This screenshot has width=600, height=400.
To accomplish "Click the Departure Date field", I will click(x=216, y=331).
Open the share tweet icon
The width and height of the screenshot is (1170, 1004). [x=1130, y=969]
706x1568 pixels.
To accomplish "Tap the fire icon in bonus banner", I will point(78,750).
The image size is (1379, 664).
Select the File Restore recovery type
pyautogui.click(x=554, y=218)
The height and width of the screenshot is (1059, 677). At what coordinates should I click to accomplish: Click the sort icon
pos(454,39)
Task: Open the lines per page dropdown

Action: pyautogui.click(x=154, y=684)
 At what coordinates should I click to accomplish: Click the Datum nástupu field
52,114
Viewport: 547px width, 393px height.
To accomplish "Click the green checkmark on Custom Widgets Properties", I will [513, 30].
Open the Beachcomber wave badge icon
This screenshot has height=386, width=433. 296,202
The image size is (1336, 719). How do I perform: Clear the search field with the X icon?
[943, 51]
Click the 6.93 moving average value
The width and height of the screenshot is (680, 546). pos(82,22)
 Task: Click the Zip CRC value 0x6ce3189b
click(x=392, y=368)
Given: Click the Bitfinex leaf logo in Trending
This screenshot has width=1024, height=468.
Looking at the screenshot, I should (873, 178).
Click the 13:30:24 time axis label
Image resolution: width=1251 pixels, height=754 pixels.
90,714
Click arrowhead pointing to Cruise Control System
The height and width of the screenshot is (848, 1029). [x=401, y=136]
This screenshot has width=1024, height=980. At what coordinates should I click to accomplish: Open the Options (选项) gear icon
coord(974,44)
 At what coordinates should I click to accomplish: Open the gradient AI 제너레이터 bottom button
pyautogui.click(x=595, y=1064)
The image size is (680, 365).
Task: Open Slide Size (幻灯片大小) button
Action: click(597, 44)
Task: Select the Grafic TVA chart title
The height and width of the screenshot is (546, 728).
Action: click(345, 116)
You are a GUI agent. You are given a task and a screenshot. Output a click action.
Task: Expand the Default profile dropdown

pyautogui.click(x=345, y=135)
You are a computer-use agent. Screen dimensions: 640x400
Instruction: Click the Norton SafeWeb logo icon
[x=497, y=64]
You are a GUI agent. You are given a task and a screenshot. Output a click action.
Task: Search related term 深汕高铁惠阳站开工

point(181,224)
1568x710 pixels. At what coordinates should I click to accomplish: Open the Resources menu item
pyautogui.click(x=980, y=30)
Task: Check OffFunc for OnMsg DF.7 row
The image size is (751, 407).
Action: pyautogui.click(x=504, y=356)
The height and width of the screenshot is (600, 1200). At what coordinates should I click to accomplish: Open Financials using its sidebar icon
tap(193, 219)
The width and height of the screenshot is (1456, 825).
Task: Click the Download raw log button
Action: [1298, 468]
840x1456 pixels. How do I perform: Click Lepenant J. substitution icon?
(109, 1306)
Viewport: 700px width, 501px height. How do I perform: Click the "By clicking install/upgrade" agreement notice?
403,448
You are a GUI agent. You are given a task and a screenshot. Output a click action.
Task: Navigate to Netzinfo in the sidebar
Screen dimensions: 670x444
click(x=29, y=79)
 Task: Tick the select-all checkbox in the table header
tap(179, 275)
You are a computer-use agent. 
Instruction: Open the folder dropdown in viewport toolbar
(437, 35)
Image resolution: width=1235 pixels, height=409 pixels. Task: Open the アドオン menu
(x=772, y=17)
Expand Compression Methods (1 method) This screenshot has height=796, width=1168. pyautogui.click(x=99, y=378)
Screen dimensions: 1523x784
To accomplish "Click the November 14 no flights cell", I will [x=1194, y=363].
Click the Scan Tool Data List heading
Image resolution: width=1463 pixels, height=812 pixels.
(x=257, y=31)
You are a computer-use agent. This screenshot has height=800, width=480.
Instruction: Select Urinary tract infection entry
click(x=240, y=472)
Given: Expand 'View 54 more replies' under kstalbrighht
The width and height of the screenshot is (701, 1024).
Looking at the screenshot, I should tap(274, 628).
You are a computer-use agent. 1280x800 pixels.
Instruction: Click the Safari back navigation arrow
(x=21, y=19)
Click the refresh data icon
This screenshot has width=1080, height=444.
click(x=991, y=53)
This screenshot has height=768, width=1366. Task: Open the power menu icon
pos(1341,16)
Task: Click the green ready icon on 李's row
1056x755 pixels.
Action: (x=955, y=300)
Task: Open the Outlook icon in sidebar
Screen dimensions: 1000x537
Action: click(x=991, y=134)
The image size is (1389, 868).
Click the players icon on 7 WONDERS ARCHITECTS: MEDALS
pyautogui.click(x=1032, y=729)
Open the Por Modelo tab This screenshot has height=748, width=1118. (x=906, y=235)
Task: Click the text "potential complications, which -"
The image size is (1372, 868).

────────────────────────────────────────

Your reply must contain each entry, reproduced exactly.

This screenshot has width=600, height=400.
To accomplish "Click the Departure Date field", I will click(x=216, y=331).
Open the share tweet icon
The width and height of the screenshot is (1170, 1004). [x=1130, y=969]
706x1568 pixels.
To accomplish "Tap the fire icon in bonus banner", I will point(78,750).
The image size is (1379, 664).
Select the File Restore recovery type
pyautogui.click(x=554, y=218)
The height and width of the screenshot is (1059, 677). At what coordinates should I click to accomplish: Click the sort icon
pos(454,39)
Task: Open the lines per page dropdown

Action: pyautogui.click(x=154, y=684)
 At what coordinates should I click to accomplish: Click the Datum nástupu field
52,114
Viewport: 547px width, 393px height.
To accomplish "Click the green checkmark on Custom Widgets Properties", I will [513, 30].
Open the Beachcomber wave badge icon
This screenshot has height=386, width=433. 296,202
The image size is (1336, 719). How do I perform: Clear the search field with the X icon?
[943, 51]
Click the 6.93 moving average value
The width and height of the screenshot is (680, 546). pos(82,22)
 Task: Click the Zip CRC value 0x6ce3189b
click(x=392, y=368)
Given: Click the Bitfinex leaf logo in Trending
This screenshot has width=1024, height=468.
Looking at the screenshot, I should (873, 178).
Click the 13:30:24 time axis label
Image resolution: width=1251 pixels, height=754 pixels.
90,714
Click arrowhead pointing to Cruise Control System
The height and width of the screenshot is (848, 1029). [x=401, y=136]
This screenshot has width=1024, height=980. At what coordinates should I click to accomplish: Open the Options (选项) gear icon
coord(974,44)
 At what coordinates should I click to accomplish: Open the gradient AI 제너레이터 bottom button
pyautogui.click(x=595, y=1064)
The image size is (680, 365).
Task: Open Slide Size (幻灯片大小) button
Action: click(597, 44)
Task: Select the Grafic TVA chart title
The height and width of the screenshot is (546, 728).
Action: click(345, 116)
You are a GUI agent. You are given a task and a screenshot. Output a click action.
Task: Expand the Default profile dropdown

pyautogui.click(x=345, y=135)
You are a computer-use agent. Screen dimensions: 640x400
Instruction: Click the Norton SafeWeb logo icon
[x=497, y=64]
You are a GUI agent. You are given a task and a screenshot. Output a click action.
Task: Search related term 深汕高铁惠阳站开工

point(181,224)
1568x710 pixels. At what coordinates should I click to accomplish: Open the Resources menu item
pyautogui.click(x=980, y=30)
Task: Check OffFunc for OnMsg DF.7 row
The image size is (751, 407).
Action: pyautogui.click(x=504, y=356)
The height and width of the screenshot is (600, 1200). At what coordinates should I click to accomplish: Open Financials using its sidebar icon
tap(193, 219)
The width and height of the screenshot is (1456, 825).
Task: Click the Download raw log button
Action: [1298, 468]
840x1456 pixels. How do I perform: Click Lepenant J. substitution icon?
(109, 1306)
Viewport: 700px width, 501px height. How do I perform: Click the "By clicking install/upgrade" agreement notice?
403,448
You are a GUI agent. You are given a task and a screenshot. Output a click action.
Task: Navigate to Netzinfo in the sidebar
Screen dimensions: 670x444
click(x=29, y=79)
 Task: Tick the select-all checkbox in the table header
tap(179, 275)
You are a computer-use agent. 
Instruction: Open the folder dropdown in viewport toolbar
(437, 35)
Image resolution: width=1235 pixels, height=409 pixels. Task: Open the アドオン menu
(x=772, y=17)
Expand Compression Methods (1 method) This screenshot has height=796, width=1168. pyautogui.click(x=99, y=378)
Screen dimensions: 1523x784
To accomplish "Click the November 14 no flights cell", I will [x=1194, y=363].
Click the Scan Tool Data List heading
Image resolution: width=1463 pixels, height=812 pixels.
(x=257, y=31)
You are a computer-use agent. This screenshot has height=800, width=480.
Instruction: Select Urinary tract infection entry
click(x=240, y=472)
Given: Expand 'View 54 more replies' under kstalbrighht
The width and height of the screenshot is (701, 1024).
Looking at the screenshot, I should tap(274, 628).
You are a computer-use agent. 1280x800 pixels.
Instruction: Click the Safari back navigation arrow
(x=21, y=19)
Click the refresh data icon
This screenshot has width=1080, height=444.
click(x=991, y=53)
This screenshot has height=768, width=1366. Task: Open the power menu icon
pos(1341,16)
Task: Click the green ready icon on 李's row
1056x755 pixels.
Action: (x=955, y=300)
Task: Open the Outlook icon in sidebar
Screen dimensions: 1000x537
Action: click(x=991, y=134)
The image size is (1389, 868).
Click the players icon on 7 WONDERS ARCHITECTS: MEDALS
pyautogui.click(x=1032, y=729)
Open the Por Modelo tab This screenshot has height=748, width=1118. (x=906, y=235)
Task: Click the text "potential complications, which -"
The image size is (1372, 868).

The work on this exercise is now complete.